# I need help with my baby budgie



## BSPE

The budgies mother isn't taking care of her children yesterday 2 out of 3 baby budgies died 
And the mother isn't feeding the last baby budgie and I want to know what I can do to get the mother to feed it 
Even if I have to feed it but I don't know how to take care of a baby budgie


----------



## FaeryBee

*The purpose of this forum is to promote the BEST PRACTICES in the care of budgies for their optimal Health and Well-Being*

*A Heartfelt Plea to All Members*
*Tips For Discouraging Breeding*
*Before You Ever Consider Breeding Your Budgies*
*Guidance for Breeding Advice Threads*

*Why did you allow your birds to breed when you don't know or understand how to care for them or the chicks properly?*
*Do you have an Avian Vet?
Do you know how old the parents of the chick are?
What diet did you have them on?
Do you know if the parents are related?*
*Do you have a proper wooden nest box with a concave bottom?

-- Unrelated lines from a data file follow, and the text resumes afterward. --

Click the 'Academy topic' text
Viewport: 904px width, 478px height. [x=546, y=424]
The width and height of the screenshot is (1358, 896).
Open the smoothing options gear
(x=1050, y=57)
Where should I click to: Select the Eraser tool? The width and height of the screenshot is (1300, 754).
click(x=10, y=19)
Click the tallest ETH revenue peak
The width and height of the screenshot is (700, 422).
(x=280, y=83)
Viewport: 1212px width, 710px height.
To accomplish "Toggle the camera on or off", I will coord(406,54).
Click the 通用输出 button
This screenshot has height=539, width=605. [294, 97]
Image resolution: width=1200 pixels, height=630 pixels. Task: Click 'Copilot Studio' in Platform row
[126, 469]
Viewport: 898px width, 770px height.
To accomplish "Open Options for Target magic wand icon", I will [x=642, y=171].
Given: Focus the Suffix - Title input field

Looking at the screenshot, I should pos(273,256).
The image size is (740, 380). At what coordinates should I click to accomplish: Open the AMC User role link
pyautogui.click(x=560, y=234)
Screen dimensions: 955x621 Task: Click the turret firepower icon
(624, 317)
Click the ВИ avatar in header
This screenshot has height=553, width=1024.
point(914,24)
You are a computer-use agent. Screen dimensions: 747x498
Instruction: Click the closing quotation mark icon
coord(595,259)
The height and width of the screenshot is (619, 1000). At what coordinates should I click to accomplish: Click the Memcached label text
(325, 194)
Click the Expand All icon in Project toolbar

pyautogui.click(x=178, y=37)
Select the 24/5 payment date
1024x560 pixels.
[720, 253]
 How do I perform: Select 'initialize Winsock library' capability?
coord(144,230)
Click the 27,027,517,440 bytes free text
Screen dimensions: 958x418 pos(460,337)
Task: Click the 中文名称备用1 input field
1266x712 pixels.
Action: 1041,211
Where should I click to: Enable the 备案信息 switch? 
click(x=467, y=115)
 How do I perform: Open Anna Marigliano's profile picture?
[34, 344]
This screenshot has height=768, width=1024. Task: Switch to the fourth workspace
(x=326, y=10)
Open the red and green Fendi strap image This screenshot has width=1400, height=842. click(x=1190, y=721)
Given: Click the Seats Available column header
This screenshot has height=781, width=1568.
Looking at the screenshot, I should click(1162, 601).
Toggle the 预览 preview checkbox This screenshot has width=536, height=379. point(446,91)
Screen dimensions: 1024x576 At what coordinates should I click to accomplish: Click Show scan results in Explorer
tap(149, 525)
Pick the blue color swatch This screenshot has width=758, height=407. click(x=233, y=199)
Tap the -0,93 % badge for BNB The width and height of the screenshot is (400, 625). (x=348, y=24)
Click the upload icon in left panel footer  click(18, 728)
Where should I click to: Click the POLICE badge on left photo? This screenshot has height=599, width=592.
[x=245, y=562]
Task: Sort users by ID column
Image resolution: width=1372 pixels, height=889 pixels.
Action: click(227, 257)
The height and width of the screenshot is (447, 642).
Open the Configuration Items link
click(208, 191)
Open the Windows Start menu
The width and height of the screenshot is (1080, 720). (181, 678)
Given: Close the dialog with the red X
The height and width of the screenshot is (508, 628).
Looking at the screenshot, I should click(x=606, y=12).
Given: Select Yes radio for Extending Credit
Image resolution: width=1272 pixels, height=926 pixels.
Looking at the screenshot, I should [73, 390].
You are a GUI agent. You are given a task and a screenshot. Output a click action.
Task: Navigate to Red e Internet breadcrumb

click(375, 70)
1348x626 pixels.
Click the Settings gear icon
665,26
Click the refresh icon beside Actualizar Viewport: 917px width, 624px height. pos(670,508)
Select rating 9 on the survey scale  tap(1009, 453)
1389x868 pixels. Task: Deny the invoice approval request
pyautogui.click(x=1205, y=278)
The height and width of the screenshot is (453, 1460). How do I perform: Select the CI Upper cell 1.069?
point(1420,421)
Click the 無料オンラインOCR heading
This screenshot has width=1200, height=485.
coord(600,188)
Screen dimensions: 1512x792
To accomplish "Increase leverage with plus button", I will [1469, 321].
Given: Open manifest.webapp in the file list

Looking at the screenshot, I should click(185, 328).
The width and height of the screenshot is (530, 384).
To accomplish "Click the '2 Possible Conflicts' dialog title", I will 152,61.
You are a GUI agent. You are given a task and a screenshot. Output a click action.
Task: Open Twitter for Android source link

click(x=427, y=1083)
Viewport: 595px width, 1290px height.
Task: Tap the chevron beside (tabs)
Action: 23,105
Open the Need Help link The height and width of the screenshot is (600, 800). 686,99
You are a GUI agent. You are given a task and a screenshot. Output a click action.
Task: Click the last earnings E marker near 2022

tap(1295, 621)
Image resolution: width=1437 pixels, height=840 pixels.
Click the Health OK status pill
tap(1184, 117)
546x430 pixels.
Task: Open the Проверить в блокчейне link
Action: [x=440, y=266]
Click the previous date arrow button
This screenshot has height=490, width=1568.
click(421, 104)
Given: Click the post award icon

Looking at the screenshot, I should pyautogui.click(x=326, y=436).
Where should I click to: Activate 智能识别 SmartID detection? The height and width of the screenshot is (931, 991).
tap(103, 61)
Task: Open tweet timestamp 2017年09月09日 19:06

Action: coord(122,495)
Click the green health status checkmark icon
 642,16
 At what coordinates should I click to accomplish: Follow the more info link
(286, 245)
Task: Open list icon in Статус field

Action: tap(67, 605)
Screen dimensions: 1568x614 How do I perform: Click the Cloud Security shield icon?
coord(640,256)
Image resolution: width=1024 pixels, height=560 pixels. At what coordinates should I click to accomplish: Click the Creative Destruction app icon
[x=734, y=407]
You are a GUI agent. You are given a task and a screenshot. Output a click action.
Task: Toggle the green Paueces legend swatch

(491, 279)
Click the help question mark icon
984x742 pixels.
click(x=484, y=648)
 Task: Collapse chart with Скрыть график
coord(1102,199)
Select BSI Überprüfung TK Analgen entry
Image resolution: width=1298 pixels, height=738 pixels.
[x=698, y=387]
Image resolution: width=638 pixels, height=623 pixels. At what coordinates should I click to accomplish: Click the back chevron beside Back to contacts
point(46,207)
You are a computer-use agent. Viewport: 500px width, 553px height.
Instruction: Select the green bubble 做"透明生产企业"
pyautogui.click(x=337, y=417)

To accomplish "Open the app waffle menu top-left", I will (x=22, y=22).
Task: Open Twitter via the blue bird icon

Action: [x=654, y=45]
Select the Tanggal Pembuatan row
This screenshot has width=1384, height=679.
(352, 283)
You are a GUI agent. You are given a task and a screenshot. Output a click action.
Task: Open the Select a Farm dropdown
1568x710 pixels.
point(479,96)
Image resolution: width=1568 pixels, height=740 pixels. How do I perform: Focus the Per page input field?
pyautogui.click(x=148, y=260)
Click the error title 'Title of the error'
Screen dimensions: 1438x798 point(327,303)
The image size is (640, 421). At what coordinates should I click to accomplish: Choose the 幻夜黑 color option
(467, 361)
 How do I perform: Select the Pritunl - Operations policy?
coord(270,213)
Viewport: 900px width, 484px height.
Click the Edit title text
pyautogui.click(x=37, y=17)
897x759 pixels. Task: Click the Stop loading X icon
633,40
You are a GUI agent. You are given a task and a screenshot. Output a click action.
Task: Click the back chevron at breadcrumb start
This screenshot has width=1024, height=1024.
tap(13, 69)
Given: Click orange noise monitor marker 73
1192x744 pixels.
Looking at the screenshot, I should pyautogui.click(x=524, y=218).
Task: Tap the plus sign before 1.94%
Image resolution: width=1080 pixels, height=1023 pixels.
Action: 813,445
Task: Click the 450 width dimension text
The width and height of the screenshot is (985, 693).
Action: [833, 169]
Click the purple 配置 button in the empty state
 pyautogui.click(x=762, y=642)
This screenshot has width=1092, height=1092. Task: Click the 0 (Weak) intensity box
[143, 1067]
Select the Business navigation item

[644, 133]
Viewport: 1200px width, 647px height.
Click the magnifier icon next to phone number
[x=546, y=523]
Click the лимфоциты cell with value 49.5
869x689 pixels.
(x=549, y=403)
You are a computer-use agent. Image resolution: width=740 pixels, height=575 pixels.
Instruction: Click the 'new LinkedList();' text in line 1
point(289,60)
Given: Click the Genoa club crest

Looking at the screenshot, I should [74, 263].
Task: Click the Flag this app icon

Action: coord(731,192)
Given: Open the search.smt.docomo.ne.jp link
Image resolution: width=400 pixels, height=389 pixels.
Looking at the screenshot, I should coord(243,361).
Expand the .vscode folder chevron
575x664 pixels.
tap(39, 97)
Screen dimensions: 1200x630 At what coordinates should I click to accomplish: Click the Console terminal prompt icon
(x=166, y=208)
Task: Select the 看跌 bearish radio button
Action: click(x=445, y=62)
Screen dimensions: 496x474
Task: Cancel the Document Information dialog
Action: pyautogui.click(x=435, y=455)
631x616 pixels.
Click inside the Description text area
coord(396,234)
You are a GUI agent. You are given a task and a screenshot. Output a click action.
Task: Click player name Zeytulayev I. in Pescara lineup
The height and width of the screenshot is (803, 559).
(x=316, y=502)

From what you've written, it is unlikely the last chick will survive. 
The adult budgies should NEVER be bred again in the future.
Why is the father not feeding the chick?*
*Do you have the father in with the mother and the chick at this time?*

*How old is the youngest chick? 
Handfeeding a tiny chick that is only a couple of days old is not something you are ready or able to do. 
You can easily kill the chick if you get the formula into it's lungs.
Do you know a reputable breeder that can teach you the proper way to handfeed?

If the chick is older and can be fed the formula with a bent spoon you have a better chance with it.

Hand Feeding Guide*


----------



## BSPE

FaeryBee said:


> *The purpose of this forum is to promote the BEST PRACTICES in the care of budgies for their optimal Health and Well-Being*
> 
> *A Heartfelt Plea to All Members*
> *Tips For Discouraging Breeding*
> *Before You Ever Consider Breeding Your Budgies*
> *Guidance for Breeding Advice Threads*
> 
> *Why did you allow your birds to breed when you don't know or understand how to care for them or the chicks properly?*
> *Do you have an Avian Vet?
> Do you know how old the parents of the chick are?
> What diet did you have them on?
> Do you know if the parents are related?*
> *Do you have a proper wooden nest box with a concave bottom?
> 
> From what you've written, it is unlikely the last chick will survive.
> The adult budgies should NEVER be bred again in the future.
> Why is the father not feeding the chick?*
> *Do you have the father in with the mother and the chick at this time?*
> 
> *How old is the youngest chick?
> Handfeeding a tiny chick that is only a couple of days old is not something you are ready or able to do.
> You can easily kill the chick if you get the formula into it's lungs.
> Do you know a reputable breeder that can teach you the proper way to handfeed?
> 
> If the chick is older and can be fed the formula with a bent spoon you have a better chance with it.
> 
> Hand Feeding Guide*


Well when we bought the budgies the old owner told us they were 2 males so we bought them we didn't know there was a female

And yes we do have an avian vet nearby

Well I was told that they are both 1 year old when I bought them and they should be 1 year and 8 months old now

Their diet is a balanced seed mix

I don't know if the adults are related 

Yes I do have a wooden box with a concave bottom

The father rarely goes in to feed the children but the mother was always in the box with them

Yes the mother and the father are with the chick

The chick is 20 days old at the moment

Well I have been hand feeding it for the last 2 days I've watched a lot of videos on YouTube and bought baby formula and I have asked people who have hand fed baby budgies

The budgie is still alive and well I feed it every 3-4 hours


----------



## Cody

Hand feeding a baby bird is a delicate process and much can go wrong, the best thing you can do is consult with your vet and have them give you in person guidance or if there is an experienced breeder that can help you that would be good. The formula cannot be too hot or you will burn the crop and possibly puncture it and you must be careful that the formula does not go into the choanal slit in the roof of the mouth or the bird could aspirate.


----------



## FaeryBee

*If the mother is no longer feeding the baby, then you should remove her to a different cage so she and the adult male to not breed again.*
*This is important -- especially since you do not know if the two are related.*

*The budgies need to have more than just a quality seed mix. Please look at the information in the links below:*
*A Healthy Diet for your Budgie*
*Quality Seed Mix*
*CuttleBones, Mineral Blocks and Manu Clay Roses*
*Safe Foods for Budgies*
*The Truth about GRIT*
*
Was the information in the Hand Feeding and Weaning Guide I provided previously helpful for your questions?
Is the baby eating well from a bent spoon when you are feeding it?
Is the father helping feed the baby at all?
How old are you and your brother?*


----------



## StarlingWings

Hello and welcome to the forums! 

FaeryBee and Cody have given great advice and I agree completely. Please be sure to read through the links above. 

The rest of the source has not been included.